If such a bypass does not satisfy condition 2 and , then add an edge V , If and at the same time a new detour or satisfies the transition angle constraint, that is, condition 2.

To find the order of traversal of all segments, we will use Floyd's algorithm. To do this, we assign a weight to each edge ( u , v ) equal to the distance between the most distant ends of the segments u, v. The output of the algorithm will be a matrix of shortest paths D between all pairs of vertices and a matrix P storing information about the numbers of phases at which the shortest distance between pairs of vertices was obtained. Next, from all the shortest paths, the path whose value is maximum is selected. If the choice of the maximum path is not unambiguous (the maximum values are close within a given error), then the maximum path with the minimum number of traversed vertices is selected. Next, using information about the phases P, the traversal of the vertices-segments is restored.

Due to the peculiarities of calculations, the algorithm described above searches only for open straight and curved boundaries. The result of approximating a group of segments covering a circle will be a broken line corresponding to only half of the circle. This is due to the fact that a complete traversal of the circle will have a minimum value in the resulting matrix D (since the shortest distance between the beginning and the end will be zero), and a half traversal will have a maximum value. Therefore, an alternative path is searched from the ends of the selected path using the pre-calculated Floyd matrix. If such a path exists and it does not have common vertices with the previously found path (except for the beginning and end), then these paths are combined into one. Next, when the order of traversing the segments is found, a broken line is constructed, the vertices of which are the points of intersection or the nearest ends of segments adjacent in the path, if the segments do not intersect.

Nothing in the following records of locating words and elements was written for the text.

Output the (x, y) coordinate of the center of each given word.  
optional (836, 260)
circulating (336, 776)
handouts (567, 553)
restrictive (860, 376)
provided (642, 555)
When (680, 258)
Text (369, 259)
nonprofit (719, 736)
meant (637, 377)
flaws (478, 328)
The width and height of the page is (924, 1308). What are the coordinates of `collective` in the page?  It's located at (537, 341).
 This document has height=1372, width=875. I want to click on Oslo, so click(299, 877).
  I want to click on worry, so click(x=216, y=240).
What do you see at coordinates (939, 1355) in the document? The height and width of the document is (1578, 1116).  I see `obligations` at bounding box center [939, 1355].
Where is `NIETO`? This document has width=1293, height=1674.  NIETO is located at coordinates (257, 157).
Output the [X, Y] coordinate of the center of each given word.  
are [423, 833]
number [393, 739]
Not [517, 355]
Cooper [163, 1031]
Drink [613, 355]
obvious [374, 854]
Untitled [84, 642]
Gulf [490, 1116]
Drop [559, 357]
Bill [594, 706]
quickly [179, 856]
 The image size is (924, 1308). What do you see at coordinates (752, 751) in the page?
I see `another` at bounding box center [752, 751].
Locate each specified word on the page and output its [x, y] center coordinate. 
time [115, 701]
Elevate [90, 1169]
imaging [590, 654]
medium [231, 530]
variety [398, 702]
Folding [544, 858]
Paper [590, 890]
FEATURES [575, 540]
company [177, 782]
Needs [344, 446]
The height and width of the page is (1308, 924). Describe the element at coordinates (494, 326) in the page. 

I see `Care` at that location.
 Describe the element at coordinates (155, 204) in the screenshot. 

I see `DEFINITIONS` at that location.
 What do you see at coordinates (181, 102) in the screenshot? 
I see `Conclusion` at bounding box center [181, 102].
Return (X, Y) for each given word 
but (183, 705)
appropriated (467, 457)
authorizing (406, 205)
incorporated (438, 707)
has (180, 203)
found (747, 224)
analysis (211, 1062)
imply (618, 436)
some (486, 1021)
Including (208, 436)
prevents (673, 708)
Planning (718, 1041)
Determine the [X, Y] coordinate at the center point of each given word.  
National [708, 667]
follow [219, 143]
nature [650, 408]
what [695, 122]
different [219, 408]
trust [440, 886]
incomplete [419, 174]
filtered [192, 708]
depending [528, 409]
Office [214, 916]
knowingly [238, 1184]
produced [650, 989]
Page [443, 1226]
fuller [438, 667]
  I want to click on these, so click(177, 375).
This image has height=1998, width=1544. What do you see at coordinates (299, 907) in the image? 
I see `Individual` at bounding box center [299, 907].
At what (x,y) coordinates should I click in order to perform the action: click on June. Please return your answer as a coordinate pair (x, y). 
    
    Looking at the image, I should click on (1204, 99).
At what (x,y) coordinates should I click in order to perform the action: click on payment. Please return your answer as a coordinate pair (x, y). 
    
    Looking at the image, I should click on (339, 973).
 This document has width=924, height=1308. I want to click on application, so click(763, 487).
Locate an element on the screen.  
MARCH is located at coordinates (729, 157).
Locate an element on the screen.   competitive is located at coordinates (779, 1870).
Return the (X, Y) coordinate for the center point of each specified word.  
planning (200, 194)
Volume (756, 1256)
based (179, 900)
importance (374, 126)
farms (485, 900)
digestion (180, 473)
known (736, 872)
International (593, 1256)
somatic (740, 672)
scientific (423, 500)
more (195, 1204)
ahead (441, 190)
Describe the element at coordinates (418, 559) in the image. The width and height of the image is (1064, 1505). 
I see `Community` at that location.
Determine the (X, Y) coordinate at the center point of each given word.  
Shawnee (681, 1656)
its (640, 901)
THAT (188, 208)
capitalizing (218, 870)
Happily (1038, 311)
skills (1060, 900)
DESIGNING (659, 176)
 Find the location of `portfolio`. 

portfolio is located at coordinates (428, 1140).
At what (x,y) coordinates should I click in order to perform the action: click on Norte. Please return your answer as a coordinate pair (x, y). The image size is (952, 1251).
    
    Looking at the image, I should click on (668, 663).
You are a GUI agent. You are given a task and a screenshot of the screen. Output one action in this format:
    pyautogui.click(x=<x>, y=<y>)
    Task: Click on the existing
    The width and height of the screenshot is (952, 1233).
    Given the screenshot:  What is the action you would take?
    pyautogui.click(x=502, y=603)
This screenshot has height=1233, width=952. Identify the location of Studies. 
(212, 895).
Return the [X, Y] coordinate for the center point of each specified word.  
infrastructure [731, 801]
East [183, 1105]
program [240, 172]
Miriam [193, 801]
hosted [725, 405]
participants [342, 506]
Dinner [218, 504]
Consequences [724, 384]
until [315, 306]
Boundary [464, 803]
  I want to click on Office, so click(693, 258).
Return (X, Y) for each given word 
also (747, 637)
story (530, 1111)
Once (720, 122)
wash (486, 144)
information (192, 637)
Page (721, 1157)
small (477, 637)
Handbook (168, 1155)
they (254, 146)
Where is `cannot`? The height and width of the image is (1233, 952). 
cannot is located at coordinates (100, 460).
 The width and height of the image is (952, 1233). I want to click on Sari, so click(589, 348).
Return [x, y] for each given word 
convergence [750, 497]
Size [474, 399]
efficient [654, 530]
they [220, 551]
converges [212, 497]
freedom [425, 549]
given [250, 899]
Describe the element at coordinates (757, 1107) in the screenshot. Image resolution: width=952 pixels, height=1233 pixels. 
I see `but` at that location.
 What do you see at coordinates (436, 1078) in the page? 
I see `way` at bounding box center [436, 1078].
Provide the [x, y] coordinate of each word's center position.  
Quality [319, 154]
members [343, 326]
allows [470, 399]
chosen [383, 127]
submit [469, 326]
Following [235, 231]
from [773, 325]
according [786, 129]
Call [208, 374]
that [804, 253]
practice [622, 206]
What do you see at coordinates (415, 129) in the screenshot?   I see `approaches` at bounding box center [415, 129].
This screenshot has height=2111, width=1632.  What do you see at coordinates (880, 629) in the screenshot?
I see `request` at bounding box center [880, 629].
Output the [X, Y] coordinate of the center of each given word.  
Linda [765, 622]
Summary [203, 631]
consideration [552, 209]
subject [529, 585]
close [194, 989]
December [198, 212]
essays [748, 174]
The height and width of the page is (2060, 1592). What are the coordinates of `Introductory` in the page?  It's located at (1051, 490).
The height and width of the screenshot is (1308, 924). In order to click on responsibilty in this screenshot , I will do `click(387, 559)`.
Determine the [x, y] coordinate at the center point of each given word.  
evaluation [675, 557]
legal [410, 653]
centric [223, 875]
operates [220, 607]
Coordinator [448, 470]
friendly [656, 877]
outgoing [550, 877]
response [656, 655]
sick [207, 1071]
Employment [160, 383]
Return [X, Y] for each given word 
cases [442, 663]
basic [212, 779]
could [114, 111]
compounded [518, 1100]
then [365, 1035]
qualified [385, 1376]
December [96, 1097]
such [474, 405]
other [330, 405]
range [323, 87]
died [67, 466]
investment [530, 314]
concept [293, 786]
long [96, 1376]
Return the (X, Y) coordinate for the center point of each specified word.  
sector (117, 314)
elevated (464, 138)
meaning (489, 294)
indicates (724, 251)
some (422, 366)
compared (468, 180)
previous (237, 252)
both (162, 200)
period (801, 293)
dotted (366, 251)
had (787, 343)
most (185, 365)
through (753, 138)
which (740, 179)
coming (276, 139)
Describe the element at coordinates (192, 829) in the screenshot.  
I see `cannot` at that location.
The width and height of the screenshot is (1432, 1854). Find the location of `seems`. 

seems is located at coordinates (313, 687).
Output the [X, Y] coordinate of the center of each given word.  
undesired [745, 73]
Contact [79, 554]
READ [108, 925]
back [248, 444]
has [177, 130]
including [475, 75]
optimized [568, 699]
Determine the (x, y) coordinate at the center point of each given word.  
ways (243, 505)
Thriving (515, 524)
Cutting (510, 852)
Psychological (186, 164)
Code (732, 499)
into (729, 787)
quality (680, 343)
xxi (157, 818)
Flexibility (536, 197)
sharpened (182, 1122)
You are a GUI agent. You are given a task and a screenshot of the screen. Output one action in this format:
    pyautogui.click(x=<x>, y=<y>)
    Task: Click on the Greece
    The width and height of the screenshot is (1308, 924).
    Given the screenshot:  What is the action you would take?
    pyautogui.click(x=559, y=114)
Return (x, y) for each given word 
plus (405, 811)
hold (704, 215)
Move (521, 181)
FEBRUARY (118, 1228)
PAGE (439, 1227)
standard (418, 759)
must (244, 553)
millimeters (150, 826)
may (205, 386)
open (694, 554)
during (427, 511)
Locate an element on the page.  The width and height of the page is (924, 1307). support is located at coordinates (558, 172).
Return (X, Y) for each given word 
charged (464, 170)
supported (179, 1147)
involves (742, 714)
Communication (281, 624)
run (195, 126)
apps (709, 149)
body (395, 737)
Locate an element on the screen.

Based on the results of approximating groups of segments with broken lines, the resulting road marking lines in pixel coordinates at each moment in time are recalculated into metric two-dimensional coordinates (x, y) in the plane of the road surface relative to the vehicle using the calibration parameters of the video camera.

Claims (1)

A method for detecting extended linear objects in an image, in which, while a vehicle is moving, images of the road surface are obtained from video cameras, the resulting image is converted to a virtual top view, the image is filtered in the control unit to reveal linear objects of road markings, detection is performed on the image individual linear road marking objects using the fast windowed Hough transform, characterized in that the image filtering for the manifestation of linear road marking objects is performed by applying a morphological filter “closure” with a radius of the order of the characteristic width of the road marking line to the image; opening" with a radius greater than the characteristic width of the road marking lines, obtain a road marking image by performing the operation of pixel-by-pixel subtraction of images obtained using the morphological filters "closure" and "opening", reduce the channels of the road marking image by performing a pixel-by-pixel maximum operation between the channels to obtain single-channel image of road markings, in order to detect individual road marking lines, a windowed fast Hough transform is applied to the resulting single-channel image, the detected segments are grouped into sets taking into account the constraint on the break angle, the group of segments is approximated by a polyline, the resulting road marking lines in pixel coordinates are converted into metric coordinates on the plane of the roadway relative to the vehicle.